La pelea comenzó de la peor manera posible para Dubois (23-3, 22 KOs), quien cayó al tapizado por un poderoso derechazo de Wardley en los primeros segundos.

Ambos prometieron intercambiar golpes desde el primer campanazo y encontrarse en el centro del ring. Cumplieron con creces.

Wardley aprovechó el momento, consiguiendo otro derribo en el tercer asalto y dejando a Dubois con las piernas temblando.

Llegando a la pelea como campeón, Wardley era el favorito, y su trayectoria desde boxeador amateur hasta campeón mundial fue celebrada durante toda la semana, mientras que el naturalmente reservado Dubois prefería mantenerse en un segundo plano.

Sin embargo, Dubois se recuperó bien de su mal comienzo y su experiencia fue clave.
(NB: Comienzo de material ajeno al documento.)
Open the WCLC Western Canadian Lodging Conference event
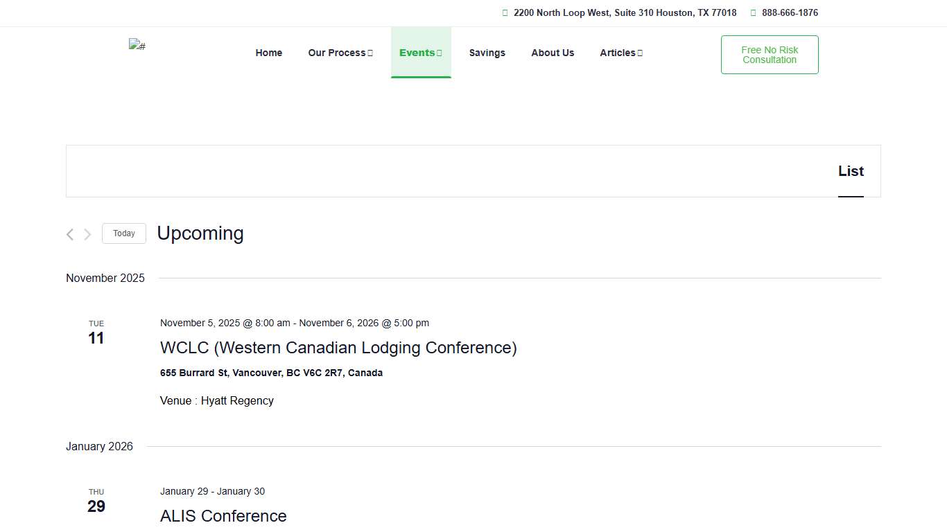 [338, 348]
Comenzó a trabajar con el rígido jab de izquierda que le causó tantos problemas a Anthony Joshua en su combate de 2024, que Dubois también ganó por nocaut.

Aparentemente contra todo pronóstico, la estrategia empezó a funcionar y la marea cambió. La nariz de Wardley se abrió y la sangre fluyó libremente, salpicando el tapizado y a ambos peleadores, así como al árbitro Howard Foster. Dubois siguió lanzando el jab y combinándolo con el derechazo. Wardley no dejaba de golpear, pero su ojo derecho se hinchó por los mazazos de la izquierda de Dubois.
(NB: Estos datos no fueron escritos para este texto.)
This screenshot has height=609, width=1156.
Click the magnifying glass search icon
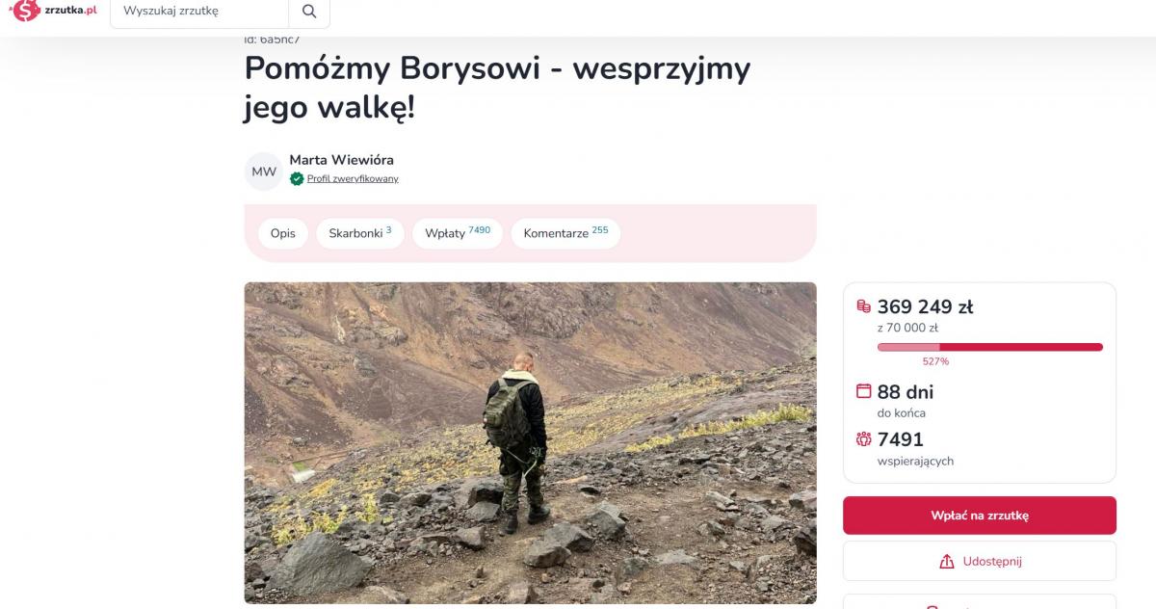click(x=309, y=12)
Lo que se desarrolló fue una de las batallas de peso pesado más dramáticas, entretenidas y sangrientas de la memoria reciente.
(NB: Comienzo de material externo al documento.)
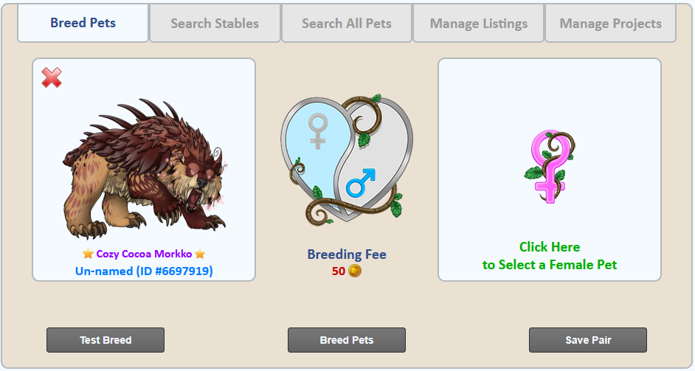Open the Manage Listings tab

(x=479, y=23)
Ambos, tan duros y resistentes el uno como el otro, intercambiaron golpes en el combate de acción total que prometieron al abarrotado público del Co-Op Live. A pesar de los esfuerzos y los momentos de éxito de Wardley —conectando un par de derechazos más durante los asaltos intermedios— Dubois se mantuvo sereno y construyó combinaciones que arrinconaron a Wardley en las cuerdas en varias ocasiones.

Hubo múltiples momentos en que las piernas de Wardley parecían a punto de ceder, pero nunca ocurrió.

En el undécimo asalto, el árbitro Foster consideró que había visto suficiente con Wardley acorralado en el esquinero y detuvo el combate.

El promotor Frank Warren, quien antes de la pelea había presumido de que este sería el equivalente británico del legendario combate de 1985 entre los estadounidenses Marvin Hagler y Thomas Hearns, afirmó que fue el mejor combate de peso pesado que había organizado, y confirmó además que existe una cláusula de revancha.

Ambos peleadores probablemente necesitarán un largo período de descanso dada la naturaleza del combate, pero una revancha parece probable, ya que los aficionados se quedaron con ganas de más.